_提示文:_
■ ■ ■ ■
柳田國男と島崎藤村
柳田國男(旧姓松岡)は若い頃、島崎藤村(春樹)とともに、抒情詩人として注目を浴びていた。このふたりには奇妙な相似点と相違点がある。
松岡家は兵庫県辻川で代々医家。島崎家は馬籠の本陣、問屋、庄屋。小村ながら地方の名家である。父親はともに平田派の国学に傾倒、神社の宮司を務め、地方の子弟教育に熱心であった。勉学のため國男は13歳の時に、春樹は10歳の時に上京する。
柳田國男にとっては故郷体験が民俗学の基礎となっているが、愛郷心はない。晩年の労作『海上の道』も異郷への憧れ(外向的)が強い。
島崎藤村は信州を舞台にした作品が多く、故郷に対する現実的な執着心がある。長兄秀雄が土地を売却した後、再び買い戻している。「椰子の実」は故郷回帰(内向的)「いずれの日にか国に帰らん」が濃厚である。
國男は次兄井上通泰の関係で香川景樹の桂園派の流れを組む松浦萩坪(辰男)の門に入る。萩坪の幽冥教の世界は、その後の詩作に大きく影響している。井上通泰は東京大学で森鷗外と同窓であり、『於母影』の訳詩にも参加している。
藤村は学生時代に松尾芭蕉や西行などの古典書物を読み漁っている。
明治期の文学者は西洋の思潮を受け入れるなかで、キリスト教の影響を受けてきた。國男は本郷教会でカナダの牧師に英語を習ったが、キリスト教の世界にも関心を寄せ、洗礼寸前までいった。純潔でプラトニックな恋愛詩につながっているように思われる。
藤村は明治学院で学び、恩師の影響でキリスト教の洗礼を受ける。のちに教え子と問題を起こし六年で棄教する。
ふたりは明治29年頃、『文學界』の新年会の席上で、初めて顔を合わせている。住まいが近くだったこともあり、その後、頻繁に行き来する。この『文學界』に投稿した作品をふたりとも処女詩集としてまとめている。
松岡國男は明治30年(1897)4月に「野邊のゆきゝ」(『抒情詩』所収)を、島崎藤村は同じく明治30年7月に『若菜集』を刊行する。
当時、ふたりは恋愛詩人の双璧と呼ばれていた。ただ柳田は官界入りしてからは詩の掲載も、語ることも拒否したため、「野邊のゆきゝ」は影の薄いものとなった。しかし「若菜集」に先立つものとして注目され、当時も、格調の高さ、典雅さで評価が高い。
■ ■ ■ ■
_抜粋資料:_
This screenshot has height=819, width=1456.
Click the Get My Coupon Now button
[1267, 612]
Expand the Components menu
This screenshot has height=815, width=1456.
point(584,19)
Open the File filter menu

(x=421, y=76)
■ ■ ■ ■
_記述問題 A:_
柳田國男と島崎藤村についての文章を読んで、次の問いに答えてください。
(i) 國男は何歳のときに上京したか。
(ii) 藤村が学び、キリスト教の洗礼を受けたのはどの学校か。
(iii) ふたりが初めて顔を合わせたのはどんな場か。
_記述問題 B:_
柳田國男と島崎藤村についての文章の「明治期の文学者は西洋の思潮を」から「の高さ、典雅さで評価が高い。」までを全部、「恋愛詩人」を「抒情詩人」に置きかえて書き直してください。

_最終解答 A:_
(i) 13歳
(ii) 明治学院
(iii) 明治29年頃の『文學界』の新年会の席上

_最終解答 B:_
明治期の文学者は西洋の思潮を受け入れるなかで、キリスト教の影響を受けてきた。國男は本郷教会でカナダの牧師に英語を習ったが、キリスト教の世界にも関心を寄せ、洗礼寸前までいった。純潔でプラトニックな恋愛詩につながっているように思われる。
藤村は明治学院で学び、恩師の影響でキリスト教の洗礼を受ける。のちに教え子と問題を起こし六年で棄教する。
ふたりは明治29年頃、『文學界』の新年会の席上で、初めて顔を合わせている。住まいが近くだったこともあり、その後、頻繁に行き来する。この『文學界』に投稿した作品をふたりとも処女詩集としてまとめている。
松岡國男は明治30年(1897)4月に「野邊のゆきゝ」(『抒情詩』所収)を、島崎藤村は同じく明治30年7月に『若菜集』を刊行する。
当時、ふたりは抒情詩人の双璧と呼ばれていた。ただ柳田は官界入りしてからは詩の掲載も、語ることも拒否したため、「野邊のゆきゝ」は影の薄いものとなった。しかし「若菜集」に先立つものとして注目され、当時も、格調の高さ、典雅さで評価が高い。